According to The Times, "there have even been experiments to see if explosives can be turned into manure." I think I liked it better when they were just making guns, though it wouldn't be the first time government money turned something into manure.
Our friends at BAE Systems are also working to build armored vehicles with lower carbon emissions and hybrid engines. Al Gore must be so proud. With inventions like this, we won't have to worry about coastal cities being flooded in 2050 because of global warming. That's great news for coastal cities, unless the armored vehicles are headed for the coastal cities, in which case they might want to duck.
And while we're on the subject of armored vehicles, I always hate it when their drivers idle their engines during an attack for no good reason. Can someone do something about that, because it's really annoying? I'm also worried about people getting sunburn from nuclear explosions, but I'm sure BAE has someone working on that problem too.

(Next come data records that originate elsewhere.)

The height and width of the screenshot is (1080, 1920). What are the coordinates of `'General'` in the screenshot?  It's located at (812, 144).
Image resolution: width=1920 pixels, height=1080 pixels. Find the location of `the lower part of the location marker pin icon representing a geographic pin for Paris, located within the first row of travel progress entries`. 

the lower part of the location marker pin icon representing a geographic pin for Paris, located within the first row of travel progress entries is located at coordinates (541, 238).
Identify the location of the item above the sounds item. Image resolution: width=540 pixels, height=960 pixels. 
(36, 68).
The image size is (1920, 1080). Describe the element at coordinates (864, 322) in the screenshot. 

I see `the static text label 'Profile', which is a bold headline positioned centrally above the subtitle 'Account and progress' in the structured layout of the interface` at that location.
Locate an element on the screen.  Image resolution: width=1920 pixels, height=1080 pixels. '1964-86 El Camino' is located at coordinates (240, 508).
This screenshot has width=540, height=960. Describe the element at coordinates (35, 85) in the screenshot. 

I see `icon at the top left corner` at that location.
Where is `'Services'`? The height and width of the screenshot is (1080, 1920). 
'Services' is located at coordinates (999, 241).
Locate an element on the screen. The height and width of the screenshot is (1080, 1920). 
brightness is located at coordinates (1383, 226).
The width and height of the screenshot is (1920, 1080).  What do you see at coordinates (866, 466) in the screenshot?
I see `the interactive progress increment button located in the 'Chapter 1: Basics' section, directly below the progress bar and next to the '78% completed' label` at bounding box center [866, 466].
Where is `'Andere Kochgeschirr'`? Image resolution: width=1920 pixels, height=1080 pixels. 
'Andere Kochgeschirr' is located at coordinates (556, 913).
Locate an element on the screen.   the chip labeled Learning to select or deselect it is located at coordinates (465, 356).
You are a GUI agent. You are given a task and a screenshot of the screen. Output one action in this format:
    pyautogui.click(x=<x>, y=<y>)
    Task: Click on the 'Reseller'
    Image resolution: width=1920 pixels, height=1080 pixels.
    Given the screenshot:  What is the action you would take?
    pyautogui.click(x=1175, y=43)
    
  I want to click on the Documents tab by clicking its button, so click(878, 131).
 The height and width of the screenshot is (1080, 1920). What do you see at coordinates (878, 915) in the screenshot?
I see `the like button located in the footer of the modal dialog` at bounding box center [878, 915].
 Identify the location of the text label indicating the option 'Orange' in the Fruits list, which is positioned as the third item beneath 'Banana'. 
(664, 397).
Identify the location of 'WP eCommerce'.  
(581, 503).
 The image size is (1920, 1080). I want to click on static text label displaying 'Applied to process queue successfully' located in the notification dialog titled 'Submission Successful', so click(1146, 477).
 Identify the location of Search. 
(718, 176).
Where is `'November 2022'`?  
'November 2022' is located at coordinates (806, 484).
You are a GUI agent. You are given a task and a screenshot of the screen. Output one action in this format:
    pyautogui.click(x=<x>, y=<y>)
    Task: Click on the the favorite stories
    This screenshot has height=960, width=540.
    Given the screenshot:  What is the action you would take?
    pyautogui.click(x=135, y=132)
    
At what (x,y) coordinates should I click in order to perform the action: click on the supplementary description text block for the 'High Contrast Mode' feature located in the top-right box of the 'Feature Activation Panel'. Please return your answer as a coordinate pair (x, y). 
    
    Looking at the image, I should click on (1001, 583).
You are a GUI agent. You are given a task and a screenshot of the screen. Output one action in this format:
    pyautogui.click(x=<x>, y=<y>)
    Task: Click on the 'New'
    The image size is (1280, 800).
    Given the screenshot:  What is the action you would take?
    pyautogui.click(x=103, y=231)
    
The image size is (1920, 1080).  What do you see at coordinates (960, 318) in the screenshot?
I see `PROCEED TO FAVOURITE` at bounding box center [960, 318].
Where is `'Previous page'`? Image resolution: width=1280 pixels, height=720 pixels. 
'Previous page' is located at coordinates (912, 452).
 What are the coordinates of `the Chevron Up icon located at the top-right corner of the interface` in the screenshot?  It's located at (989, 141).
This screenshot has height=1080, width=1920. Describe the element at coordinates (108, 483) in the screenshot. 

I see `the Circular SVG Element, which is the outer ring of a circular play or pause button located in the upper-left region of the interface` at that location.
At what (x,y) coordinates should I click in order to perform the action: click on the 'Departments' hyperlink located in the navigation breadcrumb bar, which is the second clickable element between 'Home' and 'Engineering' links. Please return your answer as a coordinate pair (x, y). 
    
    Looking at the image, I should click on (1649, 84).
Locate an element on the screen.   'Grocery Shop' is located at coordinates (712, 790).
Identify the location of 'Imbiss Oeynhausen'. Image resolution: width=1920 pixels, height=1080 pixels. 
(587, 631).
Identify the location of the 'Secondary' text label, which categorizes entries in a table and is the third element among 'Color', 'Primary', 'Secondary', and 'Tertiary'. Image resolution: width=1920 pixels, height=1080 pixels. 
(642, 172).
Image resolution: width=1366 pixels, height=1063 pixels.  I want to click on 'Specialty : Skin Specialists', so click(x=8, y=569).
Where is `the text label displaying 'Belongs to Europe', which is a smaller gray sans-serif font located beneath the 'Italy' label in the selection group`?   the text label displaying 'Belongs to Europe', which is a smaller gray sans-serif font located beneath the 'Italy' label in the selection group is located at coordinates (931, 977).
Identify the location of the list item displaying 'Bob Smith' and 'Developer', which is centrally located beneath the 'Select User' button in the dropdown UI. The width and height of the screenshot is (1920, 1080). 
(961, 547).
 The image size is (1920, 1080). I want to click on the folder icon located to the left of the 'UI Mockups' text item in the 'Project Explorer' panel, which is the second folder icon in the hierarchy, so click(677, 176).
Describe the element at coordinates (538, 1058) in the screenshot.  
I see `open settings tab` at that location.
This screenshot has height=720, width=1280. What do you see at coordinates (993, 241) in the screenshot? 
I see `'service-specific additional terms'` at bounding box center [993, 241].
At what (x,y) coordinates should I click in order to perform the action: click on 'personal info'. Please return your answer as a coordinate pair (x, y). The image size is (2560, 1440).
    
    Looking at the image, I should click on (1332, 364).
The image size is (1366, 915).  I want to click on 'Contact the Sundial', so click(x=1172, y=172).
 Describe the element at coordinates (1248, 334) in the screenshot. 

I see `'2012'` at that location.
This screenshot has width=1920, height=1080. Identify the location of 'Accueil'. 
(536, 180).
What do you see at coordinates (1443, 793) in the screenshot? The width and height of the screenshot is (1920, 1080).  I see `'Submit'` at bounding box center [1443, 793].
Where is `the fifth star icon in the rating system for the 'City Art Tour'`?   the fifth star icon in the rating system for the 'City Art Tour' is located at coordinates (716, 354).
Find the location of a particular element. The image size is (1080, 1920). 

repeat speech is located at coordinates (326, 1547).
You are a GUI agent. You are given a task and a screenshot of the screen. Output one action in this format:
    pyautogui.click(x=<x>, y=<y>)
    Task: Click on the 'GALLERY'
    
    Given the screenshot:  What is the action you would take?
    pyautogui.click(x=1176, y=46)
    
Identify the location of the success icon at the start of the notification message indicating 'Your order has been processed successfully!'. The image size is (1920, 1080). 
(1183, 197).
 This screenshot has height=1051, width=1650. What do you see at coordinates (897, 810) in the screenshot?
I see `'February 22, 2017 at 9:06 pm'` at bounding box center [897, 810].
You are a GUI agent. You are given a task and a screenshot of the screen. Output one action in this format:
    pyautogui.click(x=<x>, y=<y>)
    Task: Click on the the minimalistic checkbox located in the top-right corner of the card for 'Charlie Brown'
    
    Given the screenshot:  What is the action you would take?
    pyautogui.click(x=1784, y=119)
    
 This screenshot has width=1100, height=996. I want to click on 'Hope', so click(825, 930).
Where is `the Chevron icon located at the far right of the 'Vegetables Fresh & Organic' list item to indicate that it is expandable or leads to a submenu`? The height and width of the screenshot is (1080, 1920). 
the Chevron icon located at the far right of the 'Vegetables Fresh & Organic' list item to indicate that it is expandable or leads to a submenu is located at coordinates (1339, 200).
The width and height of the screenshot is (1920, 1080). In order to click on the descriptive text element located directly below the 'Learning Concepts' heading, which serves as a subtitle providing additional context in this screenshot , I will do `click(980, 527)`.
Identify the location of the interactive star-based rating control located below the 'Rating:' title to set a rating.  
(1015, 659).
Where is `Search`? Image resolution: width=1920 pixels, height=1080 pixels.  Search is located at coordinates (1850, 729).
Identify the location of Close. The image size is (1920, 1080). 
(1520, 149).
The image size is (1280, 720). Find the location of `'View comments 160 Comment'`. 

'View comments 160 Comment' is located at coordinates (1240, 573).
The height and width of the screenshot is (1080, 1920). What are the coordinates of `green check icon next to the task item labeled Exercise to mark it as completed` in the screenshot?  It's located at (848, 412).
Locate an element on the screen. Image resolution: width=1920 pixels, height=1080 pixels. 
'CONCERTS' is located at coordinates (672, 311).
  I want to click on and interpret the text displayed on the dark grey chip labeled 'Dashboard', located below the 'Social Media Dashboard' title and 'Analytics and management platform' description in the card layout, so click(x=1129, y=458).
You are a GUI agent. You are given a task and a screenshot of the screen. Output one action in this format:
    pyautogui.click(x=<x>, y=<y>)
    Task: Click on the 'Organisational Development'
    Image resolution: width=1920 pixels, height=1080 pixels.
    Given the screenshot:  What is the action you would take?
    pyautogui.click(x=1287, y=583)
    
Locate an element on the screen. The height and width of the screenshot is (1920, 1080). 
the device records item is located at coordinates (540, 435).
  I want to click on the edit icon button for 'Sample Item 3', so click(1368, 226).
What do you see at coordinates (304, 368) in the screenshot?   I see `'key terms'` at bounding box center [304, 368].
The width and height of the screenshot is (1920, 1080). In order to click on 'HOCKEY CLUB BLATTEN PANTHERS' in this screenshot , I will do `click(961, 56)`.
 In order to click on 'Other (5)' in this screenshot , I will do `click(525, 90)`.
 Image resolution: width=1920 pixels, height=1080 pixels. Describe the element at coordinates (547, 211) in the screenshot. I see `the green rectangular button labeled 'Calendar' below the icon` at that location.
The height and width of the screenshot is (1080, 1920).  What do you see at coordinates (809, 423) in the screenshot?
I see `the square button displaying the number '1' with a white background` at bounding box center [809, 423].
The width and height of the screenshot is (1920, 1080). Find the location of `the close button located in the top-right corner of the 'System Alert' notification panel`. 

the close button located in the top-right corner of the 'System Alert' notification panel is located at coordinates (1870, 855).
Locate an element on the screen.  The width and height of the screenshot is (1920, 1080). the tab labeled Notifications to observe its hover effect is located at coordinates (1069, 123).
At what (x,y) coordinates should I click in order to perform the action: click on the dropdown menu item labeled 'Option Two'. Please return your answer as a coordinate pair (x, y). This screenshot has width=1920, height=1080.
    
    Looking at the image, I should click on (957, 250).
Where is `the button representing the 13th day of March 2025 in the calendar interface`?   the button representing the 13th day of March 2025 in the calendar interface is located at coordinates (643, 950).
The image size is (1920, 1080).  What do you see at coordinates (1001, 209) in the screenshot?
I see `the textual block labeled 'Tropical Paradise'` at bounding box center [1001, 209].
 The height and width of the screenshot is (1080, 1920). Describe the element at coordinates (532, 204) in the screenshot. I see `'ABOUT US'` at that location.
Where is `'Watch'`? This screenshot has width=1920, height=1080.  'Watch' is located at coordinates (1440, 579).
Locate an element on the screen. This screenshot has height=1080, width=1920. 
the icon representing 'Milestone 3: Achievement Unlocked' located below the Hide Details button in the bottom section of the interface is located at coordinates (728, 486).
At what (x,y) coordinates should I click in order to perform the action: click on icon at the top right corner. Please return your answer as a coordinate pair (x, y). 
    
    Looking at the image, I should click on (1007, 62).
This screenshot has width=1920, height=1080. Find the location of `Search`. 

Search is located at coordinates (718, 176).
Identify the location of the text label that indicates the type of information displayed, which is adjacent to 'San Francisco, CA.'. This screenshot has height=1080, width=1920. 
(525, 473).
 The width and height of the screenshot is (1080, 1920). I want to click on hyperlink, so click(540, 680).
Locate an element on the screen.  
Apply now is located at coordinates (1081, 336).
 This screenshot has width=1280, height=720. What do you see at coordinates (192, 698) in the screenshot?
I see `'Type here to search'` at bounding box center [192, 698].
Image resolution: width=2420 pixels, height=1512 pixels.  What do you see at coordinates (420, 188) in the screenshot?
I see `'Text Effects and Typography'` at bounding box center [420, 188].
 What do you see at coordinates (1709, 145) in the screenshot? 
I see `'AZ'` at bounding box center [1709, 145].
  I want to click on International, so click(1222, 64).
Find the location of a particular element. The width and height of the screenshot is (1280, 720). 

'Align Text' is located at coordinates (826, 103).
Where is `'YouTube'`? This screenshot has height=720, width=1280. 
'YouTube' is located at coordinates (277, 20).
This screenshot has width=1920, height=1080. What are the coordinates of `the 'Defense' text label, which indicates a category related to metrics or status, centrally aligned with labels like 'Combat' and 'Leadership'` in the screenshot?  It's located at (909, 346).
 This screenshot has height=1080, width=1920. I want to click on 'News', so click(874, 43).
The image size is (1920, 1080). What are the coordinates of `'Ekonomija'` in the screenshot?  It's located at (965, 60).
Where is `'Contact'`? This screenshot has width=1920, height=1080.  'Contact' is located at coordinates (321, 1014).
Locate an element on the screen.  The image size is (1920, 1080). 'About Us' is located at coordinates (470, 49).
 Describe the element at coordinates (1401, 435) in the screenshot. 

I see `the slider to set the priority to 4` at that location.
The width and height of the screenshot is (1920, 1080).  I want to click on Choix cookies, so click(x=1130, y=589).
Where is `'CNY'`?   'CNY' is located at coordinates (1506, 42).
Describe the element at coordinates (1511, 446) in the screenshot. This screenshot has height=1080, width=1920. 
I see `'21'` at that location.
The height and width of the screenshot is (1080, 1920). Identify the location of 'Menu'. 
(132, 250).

Granted, it must be difficult for a company like this to suddenly start thinking of the environment. In the words of one great philosopher, it's not easy being green. I suppose we could just be grateful that they are thinking of the environment at all, or perhaps more accurately that they are appearing to think of the environment.
Still, if our governments are going to use weapons to kill people, the weapons might as well be environmentally friendly. At least, that's the argument Dr. Debbie Allen of BAE Systems makes. As she tells The Times, "Weapons are going to be used and when they are, we try to make them as safe for the user as possible, to limit the collateral damage and to impact as little as possible on the environment." I mention Dr. Allen, primarily because her title is Director of Corporate Social Responsibility. What a great title to have when you work for a company that sells over $25 billion of weapons a year!
In the understatement of the decade, BAE Systems also explains the reason for creating lead-free bullets. As they say, "lead used in ammunition can harm the environment and pose a risk to people." Well, yeah, and if you used high-cholesterol bullets, I guess that would pose a risk to people too. Still, thank God someone out there is trying to build safer bullets. After all, guns don't kill people. Leaded bullets do.